"For godssakes stop the silly crying, Oliver, and be a man. So Billy screwed me. So what? It isn't like it means a damn thing," said Emilie. "It made me feel good and didn't hurt you or us one little bit."
"I'm not crying. I've just got something in my eye. But, as for the rest of it, it means plenty to me, and in case you actually give a damn it did hurt me. And also in case you actually give a damn there is the indisputable fact that this marriage is over," I said.
"Oh, pooh," she said. "Talk about overreacting. Go out and get yourself a revenge fuck if you're so bothered by it," she said.
Who was this woman? I sure as hell didn't know. But, she was going to be history in short order. If and when, that is, I could swing the cost of a divorce lawyer. Oh, yeah, history for damn sure! But, I knew two other things, also for sure: one, I couldn't afford a lawyer at the moment; and two, there was no way any other woman was going to let me into her pants. There had been a time, but not now, not at my age fifty. My days of scoring were long past, and my wife knew it. She on the other hand was clearly by no means done as the sage might have averred.

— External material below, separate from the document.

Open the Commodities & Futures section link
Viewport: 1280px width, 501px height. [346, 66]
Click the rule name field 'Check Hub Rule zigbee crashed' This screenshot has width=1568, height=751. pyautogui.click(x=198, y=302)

All of the above said. I would not be sticking around so she could humiliate me anymore than she already had. No sirree, I was getting the hell outta Dodge. She might not believe it, but it was going to happen and happen immediately. I headed down the hall to the bedroom we'd shared for most of the past twenty some years we'd been married. I needed a couple of suitcases, and a box or two to pack up the stuff I'd need for work and to set up housekeeping in whatever new digs I could—well—dig up. She smirked as she watched me march off.
I was busy packing when she came into the room. "Oliver, you are wasting your time. You know it and I know it. You'll be back with your tail between your legs begging forgiveness, and you'll just have to be putting it all away again," she said. My turn to smirk.
"Think so," I said. "You're wrong!" She'd just put the final nail in the coffin of our marriage. Her look did change a little with my tone. She decided to soften her original stance.
"Look, I'm sorry. Okay? But, it was nothing but a little funnin' I swear it. It won't happen again. I promise," she said.
"What won't happen again, Emilie? You fucking other men or just not doing it in our bed!" I said. I went back to my packing.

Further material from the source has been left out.